Neurosciences Group, Nuffield Department of Clinical Neurosciences, John Radcliffe Hospital, Oxford, United Kingdom.
Ann Neurol. 2012 Aug;72(2):241-55. doi: 10.1002/ana.23577. Epub 2012 Apr 4.
A study was undertaken to describe the clinical spectrum, voltage-gated potassium channel (VGKC) complex antibody specificities, and central nervous system localization of antibody binding in 29 patients diagnosed with Morvan syndrome (MoS).
Clinical data were collected using questionnaires. Radioimmunoassay, cell-based assays, and mouse brain immunohistochemistry were used to characterize the serum antibodies.

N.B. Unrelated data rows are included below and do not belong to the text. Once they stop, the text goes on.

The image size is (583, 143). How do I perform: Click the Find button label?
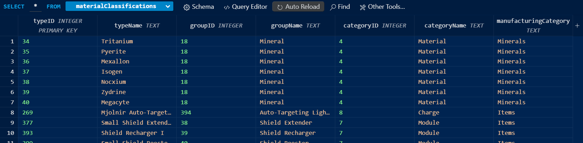point(344,7)
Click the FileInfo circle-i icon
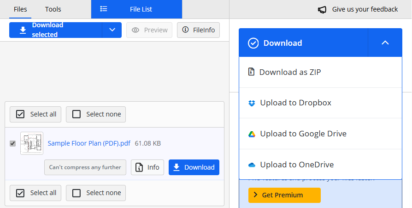Screen dimensions: 412x208 click(185, 30)
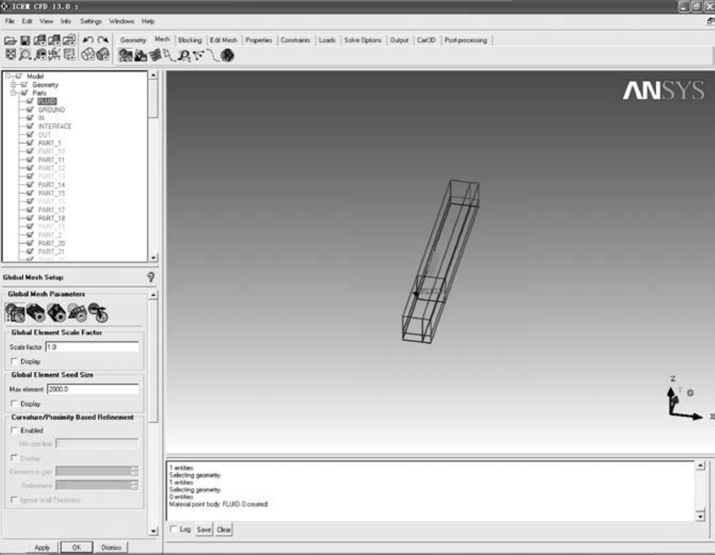Click the Save Project floppy disk icon
Viewport: 715px width, 555px height.
coord(25,41)
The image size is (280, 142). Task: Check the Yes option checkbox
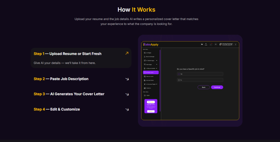tap(179, 74)
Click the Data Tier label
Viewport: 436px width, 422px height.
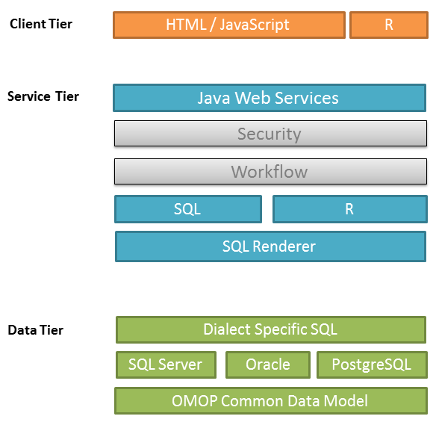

Neuromyotonia (100%), neuropsychiatric features (insomnia 89.7%, confusion 65.5%, amnesia 55.6%, hallucinations 51.9%), dysautonomia (hyperhidrosis 86.2%, cardiovascular 48.3%), and neuropathic pain (62.1%) were the most common manifestations. A total of 93.1% of MoS patients were male. VGKC-complex antibodies were present in 23 of 29 (79%) MoS patients at referral; 24 of 27 available sera had CASPR2, LGI1, or both CASPR2 and LGI1 antibodies (3 also with contactin-2 antibodies). CASPR2 antibodies were generally higher titer than LGI1 antibodies. Tumors (41.4%), mainly thymomas, were associated with CASPR2 antibodies and a poor prognosis, whereas LGI1 antibodies were associated with serum hyponatremia. In brain tissue regions including the hypothalamus, raphe, and locus coeruleus, commercial antibodies to LGI1 bound to neuronal cell bodies including the antidiuretic hormone-secreting and orexin-secreting hypothalamic neurons, whereas CASPR2 commercial antibodies bound more often to the neuropil. MoS antibodies bound similarly, but there was evidence of additional antibodies in some sera that were not adsorbed by LGI1- or CASPR2-expressing cells and bound to mouse Caspr2(-/-) tissue.
MoS is clinically distinct from other VGKC-complex antibody-associated conditions, and usually is associated with high-titer CASPR2 antibodies, often accompanied by lower-titer LGI1 antibodies. CASPR2 and LGI1 antibodies bind to multiple brain regions, which helps to explain the multifocal clinical features of this disease, but other antibodies are likely to play a role in some patients and need to be characterized in future studies.
本研究旨在描述 29 例被诊断为莫旺综合征(MoS)患者的临床特征、电压门控钾通道(VGKC)复合物抗体特异性和抗体结合的中枢神经系统定位。
使用问卷收集临床数据。使用放射免疫分析、基于细胞的测定和小鼠脑免疫组织化学来表征血清抗体。
神经肌痛(100%)、神经精神特征(失眠 89.7%、意识混乱 65.5%、健忘 55.6%、幻觉 51.9%)、自主神经功能障碍(多汗症 86.2%、心血管 48.3%)和神经性疼痛(62.1%)是最常见的表现。MoS 患者中,93.1%为男性。在转诊时,29 例 MoS 患者中有 23 例(79%)存在 VGKC 复合物抗体;27 例可获得的血清中有 24 例(3 例还有接触蛋白 2 抗体)存在 CASPR2、LGI1 或两者均有的抗体。CASPR2 抗体的滴度通常高于 LGI1 抗体。肿瘤(41.4%),主要是胸腺瘤,与 CASPR2 抗体有关,预后不良,而 LGI1 抗体与血清低钠血症有关。在包括下丘脑、中缝核和蓝斑核在内的脑组织区域,LGI1 的商业抗体结合到包括抗利尿激素分泌和食欲素分泌的下丘脑神经元在内的神经元胞体,而 CASPR2 商业抗体则更常结合到神经原纤维。MoS 抗体结合情况类似,但一些血清中存在未被 LGI1 或 CASPR2 表达细胞吸附的额外抗体,并且结合到小鼠 Caspr2(-/-)组织。
MoS 与其他 VGKC 复合物抗体相关疾病在临床上明显不同,通常与高滴度的 CASPR2 抗体有关,通常伴有低滴度的 LGI1 抗体。CASPR2 和 LGI1 抗体结合到多个脑区,这有助于解释该疾病的多灶性临床特征,但其他抗体可能在一些患者中起作用,需要在未来的研究中进行表征。